• What you have to do:
Swap every "Task" for "Instruction" in the items below, keep everything else the same, and leave the pictures out of your answer.

Dataset excerpt:
** START **

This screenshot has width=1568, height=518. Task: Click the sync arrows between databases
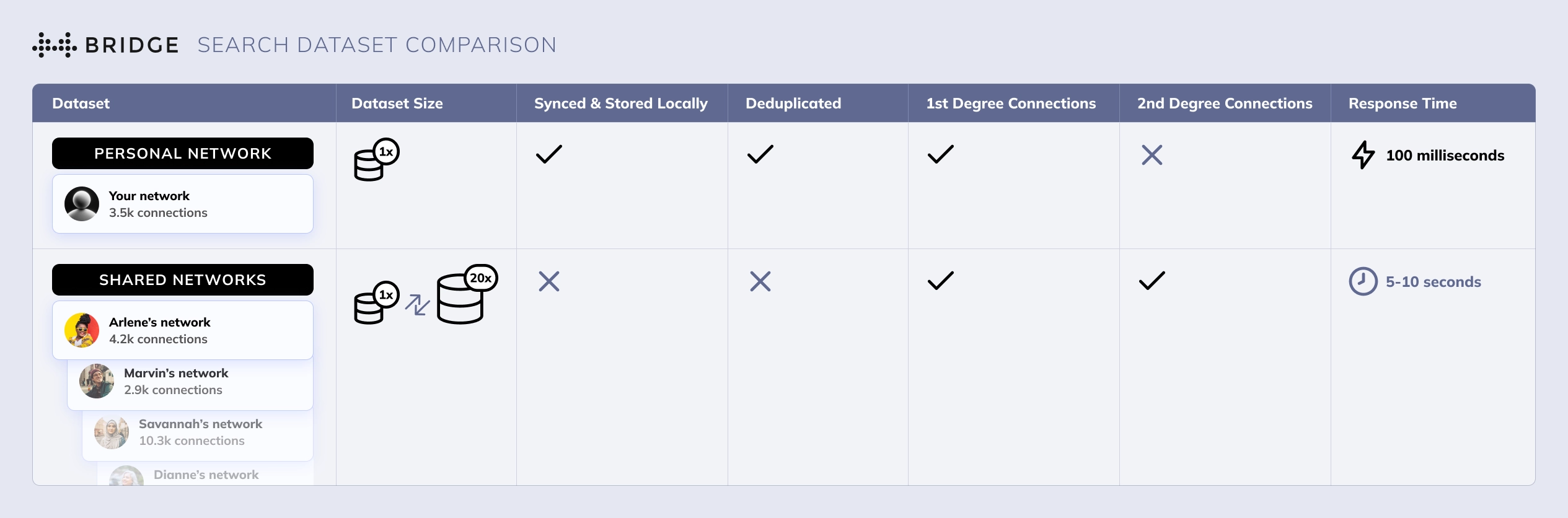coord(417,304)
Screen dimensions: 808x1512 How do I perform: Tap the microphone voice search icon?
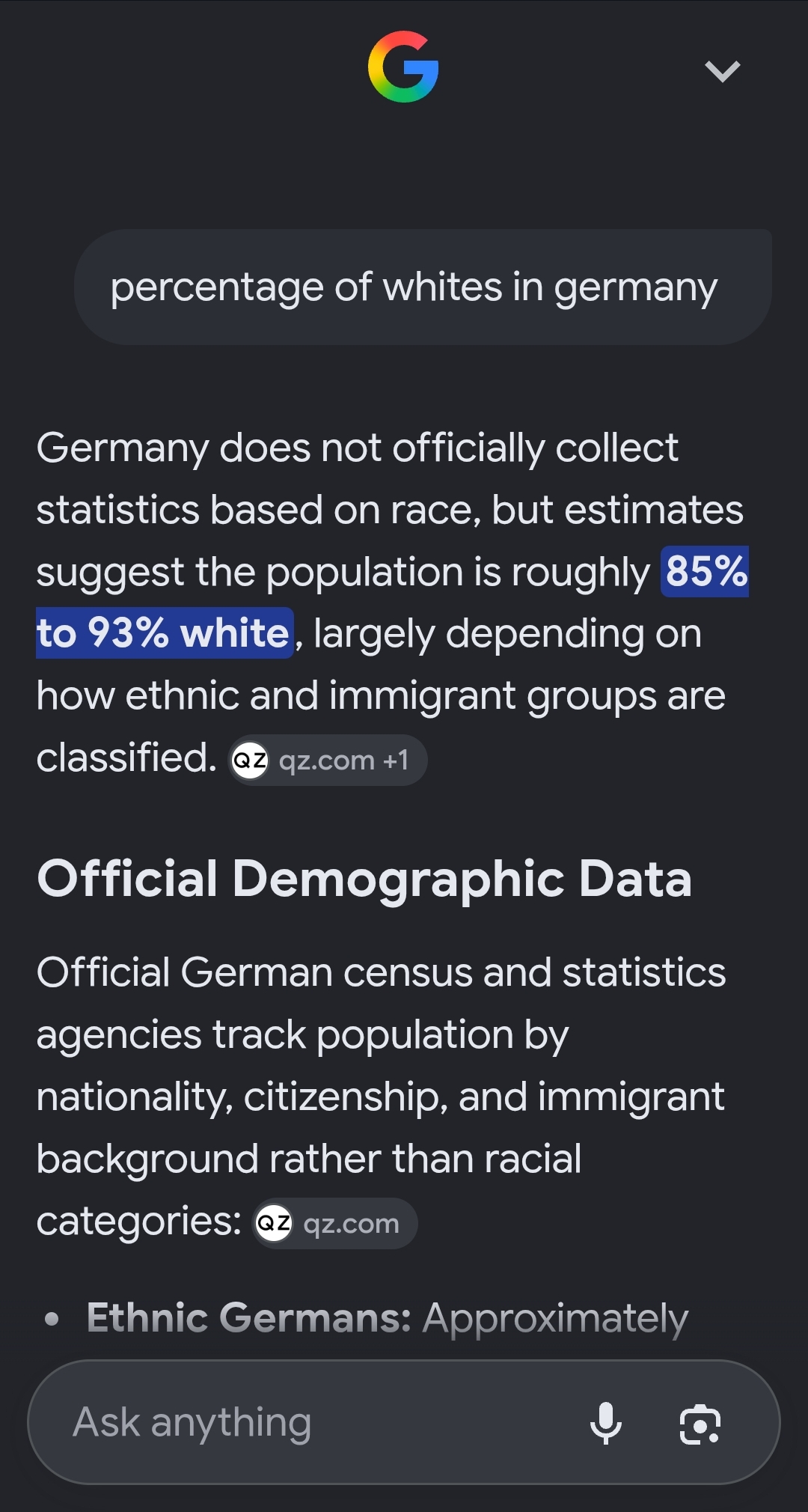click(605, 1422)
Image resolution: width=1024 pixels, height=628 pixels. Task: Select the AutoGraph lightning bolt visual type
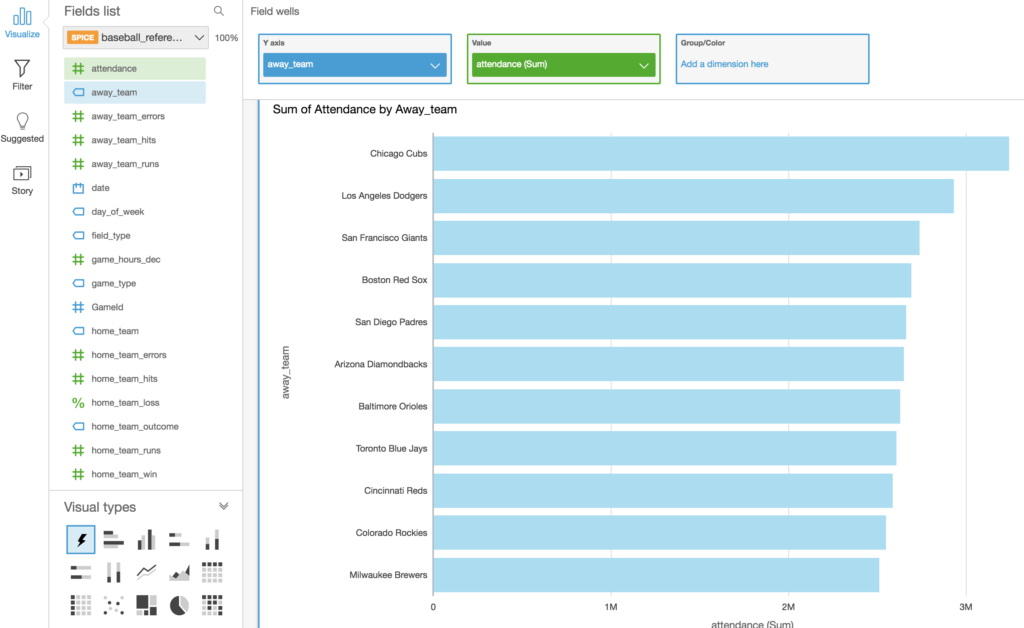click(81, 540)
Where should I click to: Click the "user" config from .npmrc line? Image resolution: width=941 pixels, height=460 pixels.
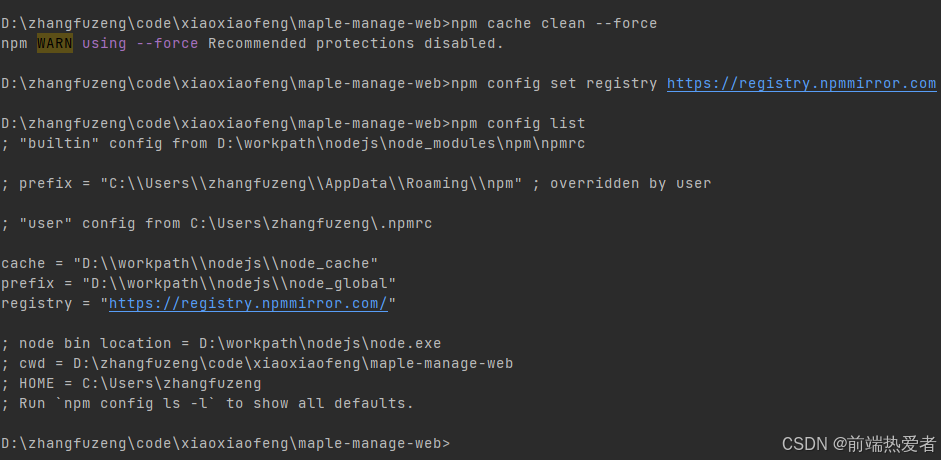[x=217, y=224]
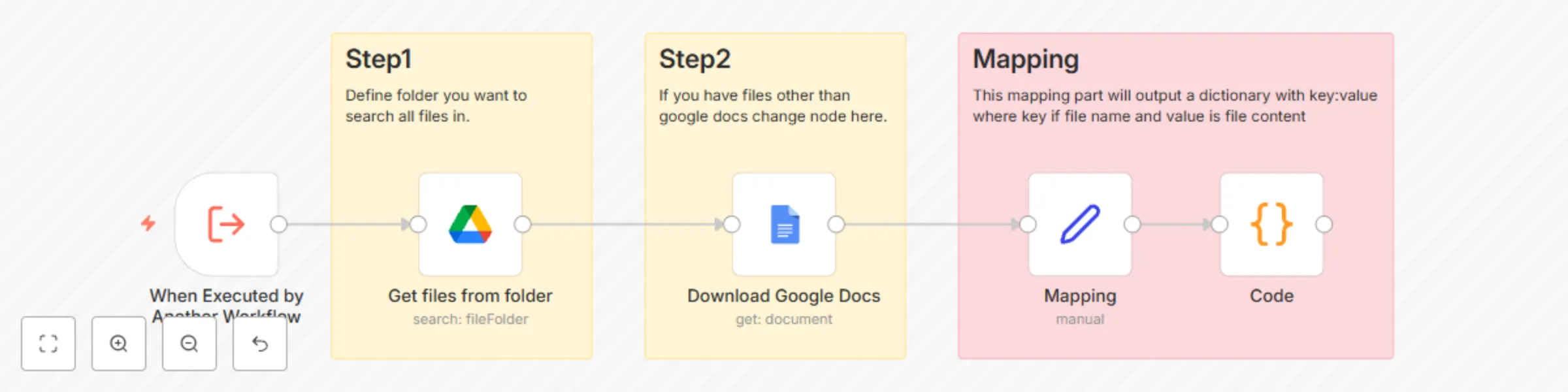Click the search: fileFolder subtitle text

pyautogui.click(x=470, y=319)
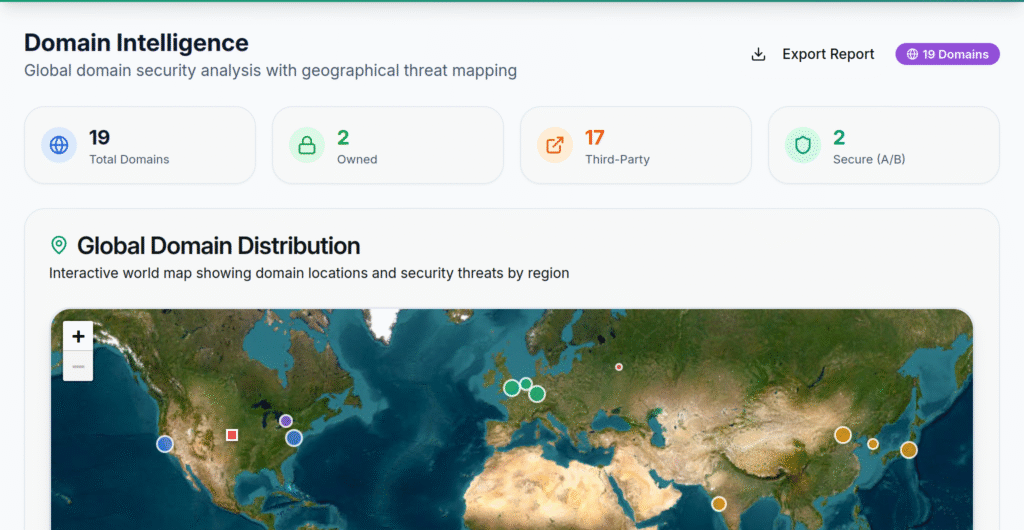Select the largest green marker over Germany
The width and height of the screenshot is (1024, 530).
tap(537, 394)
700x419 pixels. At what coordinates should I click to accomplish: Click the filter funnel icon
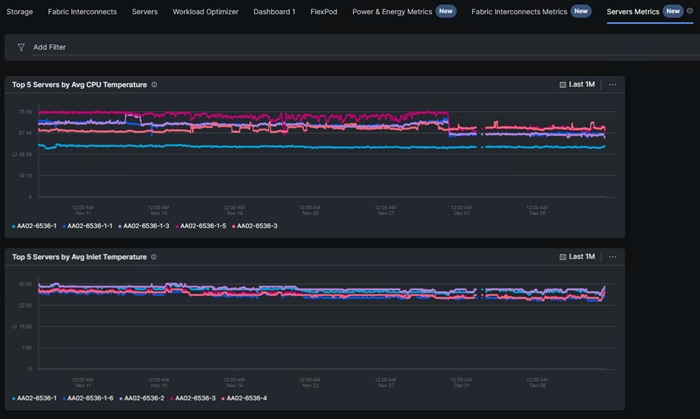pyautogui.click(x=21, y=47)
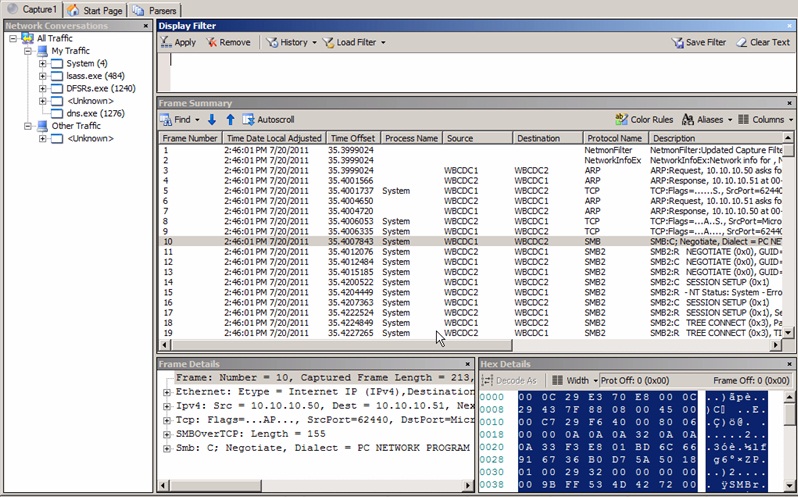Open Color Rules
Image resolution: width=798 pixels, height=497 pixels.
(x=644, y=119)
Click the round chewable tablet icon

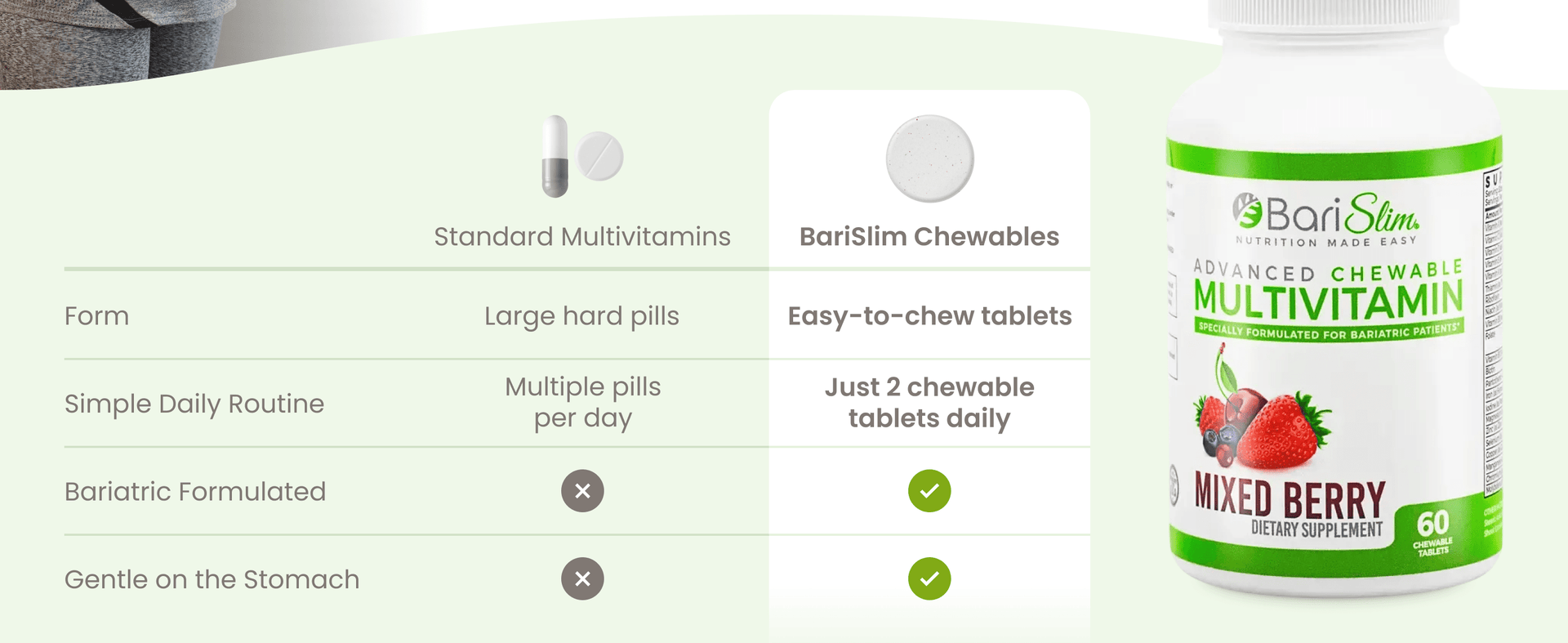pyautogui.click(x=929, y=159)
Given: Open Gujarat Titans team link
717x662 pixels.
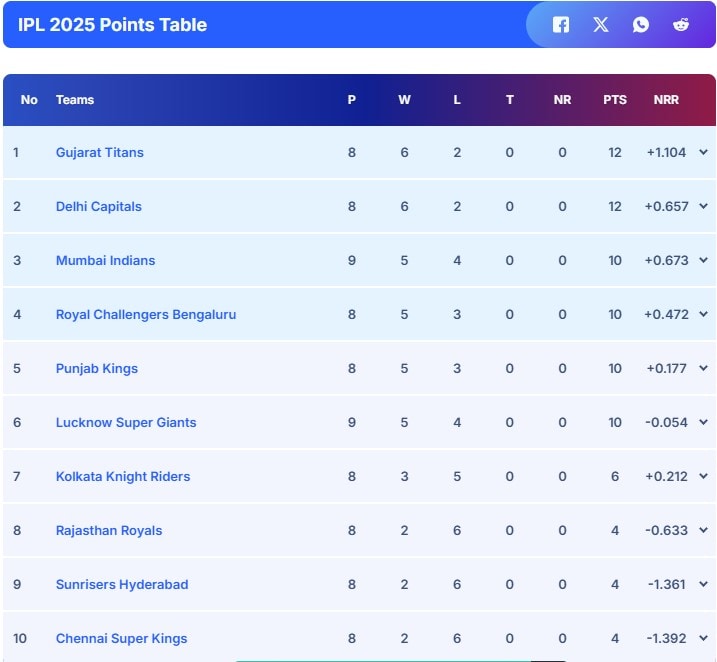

** END **

• Solution below:
This screenshot has width=1568, height=518. Instruction: Click the sync arrows between databases
coord(417,304)
Screen dimensions: 808x1512 How do I perform: Tap the microphone voice search icon?
click(605, 1422)
Image resolution: width=1024 pixels, height=628 pixels. Instruction: Select the AutoGraph lightning bolt visual type
click(81, 540)
Where should I click to: Click the "user" config from .npmrc line? Image resolution: width=941 pixels, height=460 pixels.
[x=217, y=224]
Click the search: fileFolder subtitle text

pyautogui.click(x=470, y=319)
Select the largest green marker over Germany
The width and height of the screenshot is (1024, 530).
tap(537, 394)
700x419 pixels. At what coordinates should I click to accomplish: Click the filter funnel icon
pyautogui.click(x=21, y=47)
Open Color Rules
Image resolution: width=798 pixels, height=497 pixels.
(x=644, y=119)
Click the round chewable tablet icon

pyautogui.click(x=929, y=159)
Given: Open Gujarat Titans team link
717x662 pixels.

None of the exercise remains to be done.